Strategic priorities and future vision

• Focus on driving the 'simple switch' to the insurance-based billing model in the U.S. to increase utilization and EBITDA, with community oncology groups as a key target for adoption.

• Launch of new products, including an updated cooling cap and cap cover, as well as the commercialization of both alopecia and neuropathy products, aiming to establish a multi-product portfolio and expand beyond scalp cooling.

• Continued investment in operational excellence, automation, and process improvements to support growth and improve efficiency, including a move to a new 30,000 sq ft facility in 2027.

• Emphasis on clinical excellence and R&D, maintaining leadership in clinical data and research for both scalp cooling and peripheral neuropathy, and leveraging strong relationships with key opinion leaders and advocacy groups.

• Commitment to patient impact and equitable access, with less than 1% of eligible patients currently reached, and ongoing efforts to expand access and improve quality of life for cancer patients globally.

Commercialization and reimbursement strategy

• U.S. market remains the primary focus, with a clear strategy to launch the neuropathy product using CPT-3 codes and an insurance-based billing model to reduce patient burden and accelerate adoption.

• Early CPT-3 code application for the new product, aiming for full commercialization by January 2027, with a soft launch in late 2026 and ongoing engagement with payers to set appropriate reimbursement rates.

• Lessons learned from scalp cooling commercialization are being applied, including early engagement with reimbursement consultants, payer interviews, and a focus on value-based pricing.

• Expansion into select international markets (UK, Germany, Singapore) will follow, with business models adapted to local healthcare systems and reimbursement structures.

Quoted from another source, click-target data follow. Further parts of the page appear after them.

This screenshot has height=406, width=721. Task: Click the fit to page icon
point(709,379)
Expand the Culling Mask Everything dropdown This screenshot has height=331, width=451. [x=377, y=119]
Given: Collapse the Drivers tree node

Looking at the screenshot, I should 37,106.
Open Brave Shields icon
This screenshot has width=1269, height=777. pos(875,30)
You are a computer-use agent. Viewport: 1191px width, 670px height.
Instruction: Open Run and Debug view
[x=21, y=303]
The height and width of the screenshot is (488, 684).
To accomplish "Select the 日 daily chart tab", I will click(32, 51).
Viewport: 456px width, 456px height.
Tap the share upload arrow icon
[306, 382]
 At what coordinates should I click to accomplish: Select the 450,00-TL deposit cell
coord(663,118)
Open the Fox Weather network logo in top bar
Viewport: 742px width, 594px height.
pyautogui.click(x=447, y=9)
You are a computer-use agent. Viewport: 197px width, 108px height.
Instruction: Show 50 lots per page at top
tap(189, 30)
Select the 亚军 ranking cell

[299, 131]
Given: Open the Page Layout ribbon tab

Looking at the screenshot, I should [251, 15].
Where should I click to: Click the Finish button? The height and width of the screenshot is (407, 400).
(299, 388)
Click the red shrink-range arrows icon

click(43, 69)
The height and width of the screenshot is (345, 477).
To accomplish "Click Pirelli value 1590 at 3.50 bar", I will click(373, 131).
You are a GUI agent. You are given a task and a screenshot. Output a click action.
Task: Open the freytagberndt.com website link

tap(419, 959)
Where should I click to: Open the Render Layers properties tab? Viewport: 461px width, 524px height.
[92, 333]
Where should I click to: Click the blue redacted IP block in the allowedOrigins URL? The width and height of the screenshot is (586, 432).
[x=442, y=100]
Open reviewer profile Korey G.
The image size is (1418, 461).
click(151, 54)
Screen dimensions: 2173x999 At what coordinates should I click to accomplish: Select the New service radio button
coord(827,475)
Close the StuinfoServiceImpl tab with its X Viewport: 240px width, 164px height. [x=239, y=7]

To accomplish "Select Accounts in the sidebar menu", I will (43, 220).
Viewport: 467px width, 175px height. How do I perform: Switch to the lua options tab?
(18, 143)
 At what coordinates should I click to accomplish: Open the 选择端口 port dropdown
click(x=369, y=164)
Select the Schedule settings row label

• Ongoing legislative and guideline efforts in the U.S. to mandate coverage for scalp cooling and, by extension, future products, with state-level bills and strong advocacy support.

Product development and clinical data

• The new cryocompression device for chemotherapy-induced peripheral neuropathy (CIPN) has completed key regulatory and safety testing, with FDA and European submissions targeted for December and device clearance expected by April 2026.

• Clinical trials in Singapore and the U.S. (including a 777-patient phase III study) show promising efficacy and safety, with only 2.5%-3% of patients developing grade 2 neuropathy compared to 30%-40% historically.

• The device is designed for user-centricity, with feedback from patients and nurses driving improvements in usability, comfort, and workflow integration.

• The product addresses a significant unmet need, with high prevalence and cost burden of CIPN, and is positioned for higher pricing and reimbursement than scalp cooling due to its economic impact.

• Strong demand and interest from existing clinical networks, with early adoption anticipated in current scalp cooling centers and ongoing expansion of clinical evidence to support broader indications.